Ärzte Zeitung, 27.09.2012

BPI-Gutachten

Arznei-Sparpotenzial überschätzt?

Wissenschaftler warnen - im Auftrag des BPI - vor der Verklärung der Einsparpotenziale in der Arzneikostenrechnung der gesetzlichen Krankenversicherung. Die alljährlich vorgelegten Daten seien meist nicht komplett.

BERLIN (af). Namhafte Gesundheitsökonomen zweifeln Ergebnisse des Arzneimittel-Verordnungsreports (AVR) an.

In zurückliegenden Ausgaben des Reports seien die Einsparpotenziale für die GKV-Arzneimittelausgaben zu hoch eingeschätzt worden, werfen die Professoren Dieter Cassel von der Universität Duisburg-Essen und Volker Ulrich von der Universität Bayreuth den AVR-Autoren vor.

Grundsätzlicher Fehler des AVR in der Vergangenheit sei gewesen, dass er die Apothekenpreise in Deutschland mit denen anderer Länder verglichen und die Zwangsrabatte in Deutschland einfach außer Acht gelassen habe.

Zu erledigen -
1. Beantworten Sie zum Artikel zum BPI-Gutachten diese Fragen:
(a) In welcher Zeitung und an welchem Datum ist der Artikel erschienen?
(b) An welcher Universität ist Volker Ulrich tätig?
(c) Was hat der AVR laut den Professoren beim Vergleich der Apothekenpreise mit anderen Ländern außer Acht gelassen?
2. Führen Sie den Artikel zum BPI-Gutachten nach seinem letzten Satz weiter.
Die Einträge haben mit dem Artikel zum BPI-Gutachten nichts zu tun.

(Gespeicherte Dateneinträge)

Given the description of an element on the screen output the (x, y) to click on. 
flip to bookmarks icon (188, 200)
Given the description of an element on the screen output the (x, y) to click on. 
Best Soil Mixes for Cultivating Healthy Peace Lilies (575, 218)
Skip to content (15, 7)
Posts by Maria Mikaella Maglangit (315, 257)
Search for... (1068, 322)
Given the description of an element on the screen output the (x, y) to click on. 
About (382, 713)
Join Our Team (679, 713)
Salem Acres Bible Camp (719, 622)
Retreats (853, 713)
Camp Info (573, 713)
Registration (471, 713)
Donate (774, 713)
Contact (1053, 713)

Nummerierte Antworten -
1.
(a) In der Ärzte Zeitung am 27.09.2012.
(b) An der Universität Bayreuth.
(c) Die Zwangsrabatte in Deutschland.

2.
Zudem lasse die Darstellung des AVR Parameter wie Wirkstärken, Packungsgrößen und Darreichungsformen außen vor.

"Das Verordnungsverhalten des Arztes wird nicht berücksichtigt", sagte Ulrich bei der Vorstellung eines Gutachtens, das die beiden Wirtschaftswissenschaftler im Auftrag des Bundesverbands der Pharmazeutischen Industrie (BPI) erstellt haben.

Als Beispiele für ihrer Ansicht nach krasse Fehleinschätzungen des AVR haben die Gutachter dessen internationale Vergleiche herangezogen: Aus den Daten von 2009 habe der AVR über alle Arzneimittelkategorien und alle nationalen und internationalen Substitutionsmöglichkeiten hinweg ein Einsparpotenzial von jährlich 12,1 Milliarden Euro berechnet.

Wechselkurse und Mehrwertsteuer nicht berücksichtigt?

Diese Summe habe damals 41 Prozent der GKV-Ausgaben für Fertigarzneimittel von 29,7 Milliarden Euro ausgemacht.

Sparmöglichkeiten sah die Ausgabe 2010 des AVR beim Blick über die Grenzen. Die 50 umsatzstärksten Patentarzneimittel seien in Deutschland 48 Prozent teurer als in dem skandinavischen Land, gibt der AVR für das Jahr 2009 an.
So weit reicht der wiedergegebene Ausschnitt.